Algunos funcionarios son hipersensibles a las críticas; a otros les ponen nerviosos las redes sociales. Despachan con Twitter en línea.
Por José Luis Taveras*
Pocas veces oculté mis dudas sobre la destreza de las nuevas autoridades para gestionar eficientemente la crisis. Las adversas condiciones que escoltaron la instalación del nuevo Gobierno eran el mejor desafío a un desempeño que no prometía grandes logros. Poco a poco esas aprensiones se fueron diluyendo y mal que bien hemos salido de grandes apuros, aunque falta mucho por andar. No reconocerlo sería mezquino.
El tiempo corre a su manera y ya en dos meses el Gobierno estrenará su primer año. No me provoca anticipar balances, y menos en medio de una crisis tan cruda que nos obliga a transar por lo mínimo, pero creo que hasta el minuto en que escribo esto la sociedad le da el aval al presidente, favor que no se transfiere forzosamente a todo su gabinete, menos a su partido.
Luis Abinader se ha concentrado en atender prisas, motivar intenciones y hacer anuncios, pero no ha podido poner en marcha planes troncales de inversión pública, necesarios para el desarrollo y la reactivación económica. Basta considerar la modesta ejecución presupuestaria que en gasto de capital ha realizado el Gobierno durante el año.
Hay razones de todo cuño: desinformación sobre obras dejadas por la pasada administración; una cartera importante de proyectos inconclusos, pero con presupuestos agotados; contrataciones incumplidas; auditorías aplazadas o amontonadas; trabas jurídicas, algunas difíciles de revertir; insuficiencia financiera y de provisiones; inexperiencia para “cualificar” o “priorizar” el gasto corriente por parte de las nuevas autoridades. Obvio, entre todas esas razones se impone una como transverso: la falta de recursos, pero esta tampoco impide mostrar rendimientos.
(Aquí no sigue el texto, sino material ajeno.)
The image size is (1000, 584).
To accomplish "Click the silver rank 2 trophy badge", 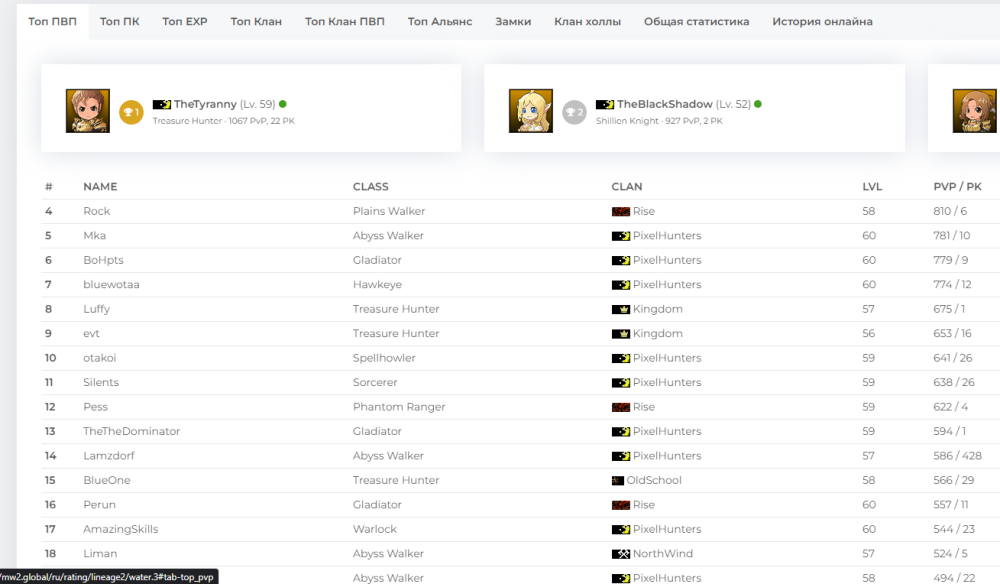I will coord(574,112).
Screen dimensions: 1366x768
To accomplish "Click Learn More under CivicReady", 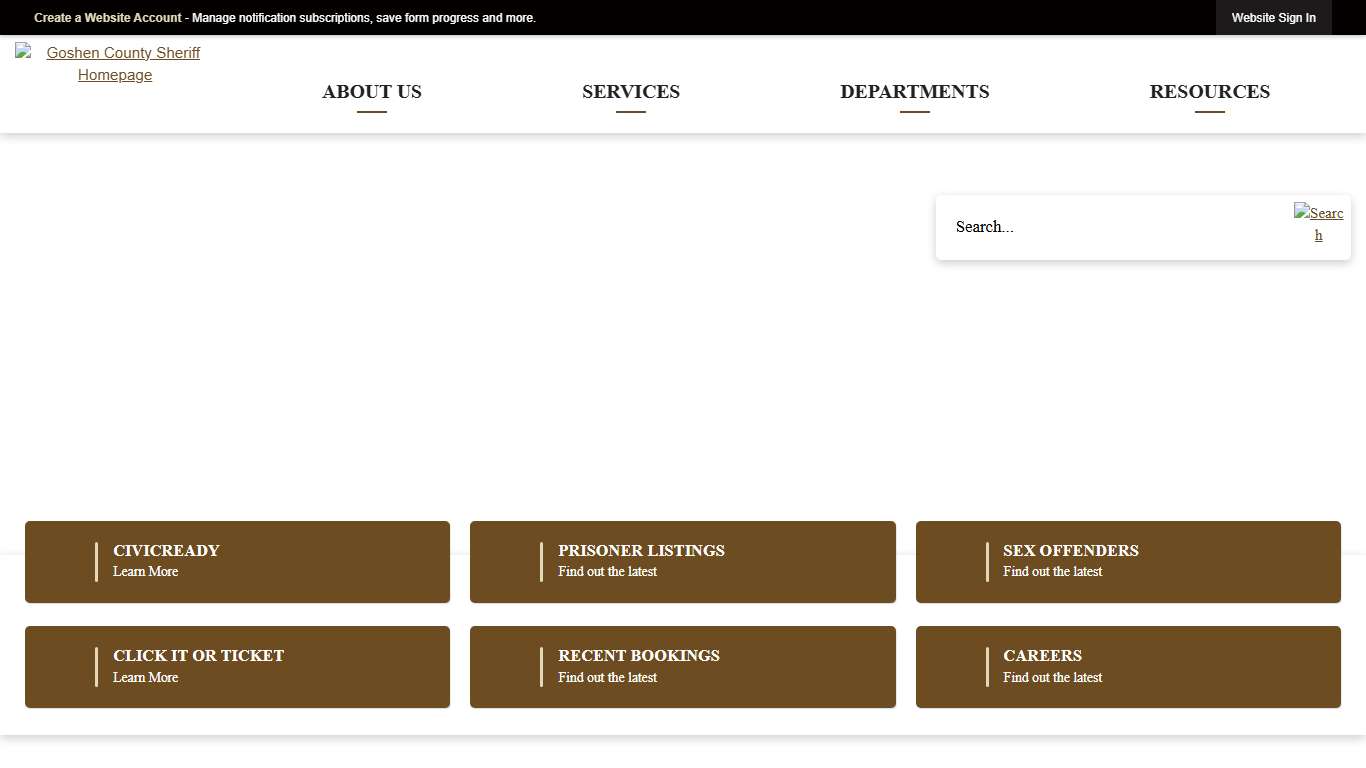I will click(x=145, y=572).
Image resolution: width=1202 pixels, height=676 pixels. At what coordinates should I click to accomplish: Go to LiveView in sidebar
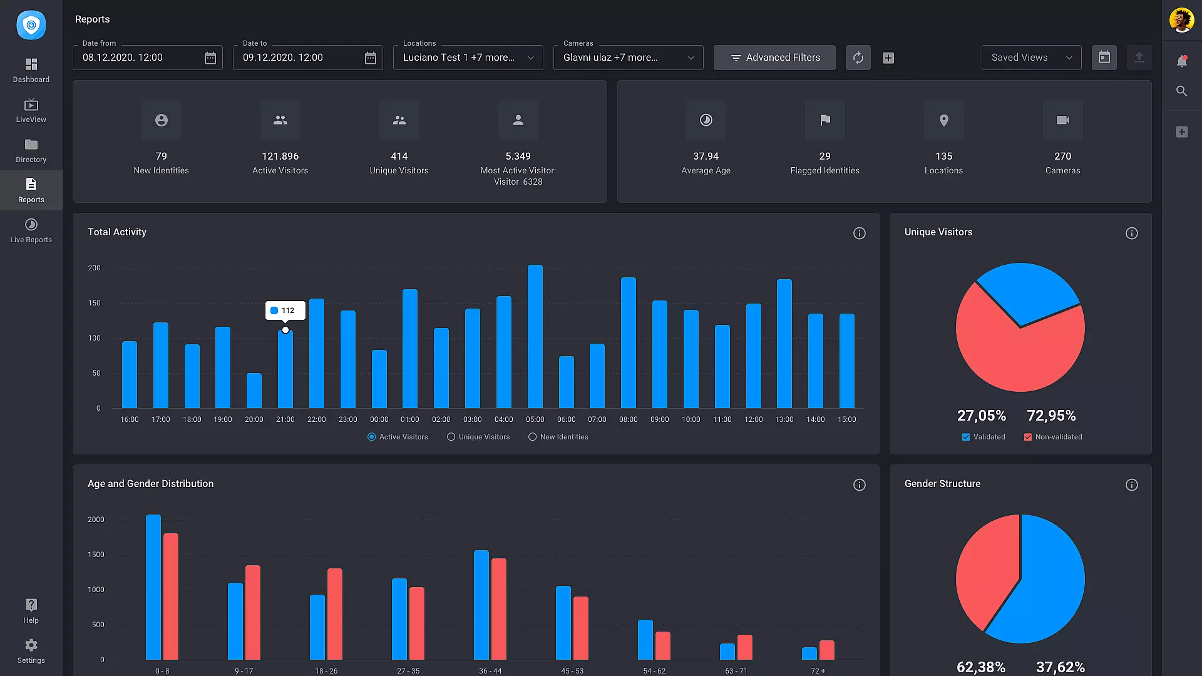coord(31,110)
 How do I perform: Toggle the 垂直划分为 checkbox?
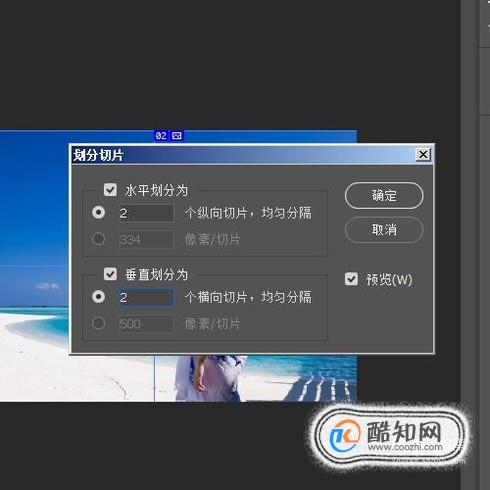(x=110, y=274)
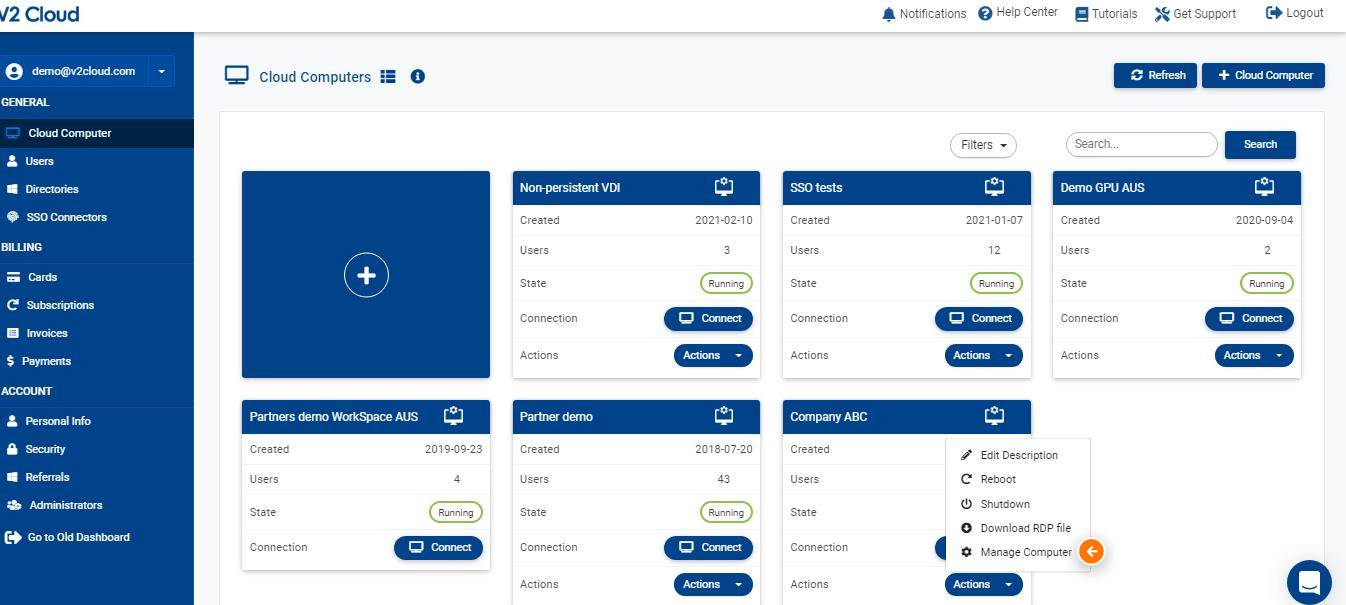Open the Filters dropdown
The image size is (1346, 605).
coord(982,145)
No obstante, prevalecen otros condicionamientos de carácter gerencial que han afectado la eficiencia operativa del Gobierno. Una buena parte de los funcionarios no quiere tomar decisiones; late un temor inusitado para cerrar contrataciones y comprometer o ejecutar presupuestos. Ese cuadro ha dificultado la fluidez de las ejecutorias y le ha dado pesadez a la atención de importantes demandas públicas. Las validaciones burocratizan los procesos hasta retrasar las gestiones más ordinarias.
Algunos funcionarios son hipersensibles a las críticas; a otros les ponen nerviosos las redes sociales. Despachan con Twitter en línea. Así no se puede gobernar: o se es político o se es funcionario. El funcionario no está para caer bien; sirve “para funcionar” y, si es competente, conoce y asume sin vacilaciones los límites y riesgos de sus actuaciones. Despachar no tiene por qué implicar mayor responsabilidad que las consecuencias inherentes al acto, obvio, cuando se obra dentro de la legalidad.
Si alguien dirige o gestiona con temor o dudas es porque el cargo lo aventaja o tiene qué ocultar. Los funcionarios tampoco están para cuidarse; el cargo público obliga a exponerse, a someterse al escrutinio rutinario, a explicar, a rendir cuentas y a contestar requerimientos. Ahí reside la diferencia entre el burócrata y el servidor. Quien acepta un cargo público debe estar consciente de sus “comorbilidades”; si no puede convivir con ellas, entonces la puerta de entrada también sirve para salir.
En ambientes relajados algunos funcionarios no dejan de confesar sus apremios por el celo social; otros perciben que las acciones judiciales en contra de la corrupción les impone una camisa de fuerza. Pienso que ninguno de esos factores puede ser un constreñimiento para no regentar con diligencia. Es excusa que esconde incapacidades o quizás atenciones subyacentes no necesariamente insanas. Un buen ejecutivo sabe de qué y quién cuidarse, y si le quieren imponer tratos, líneas o concertaciones tiene abiertas tres opciones: la insubordinación, la denuncia o la renuncia. Punto.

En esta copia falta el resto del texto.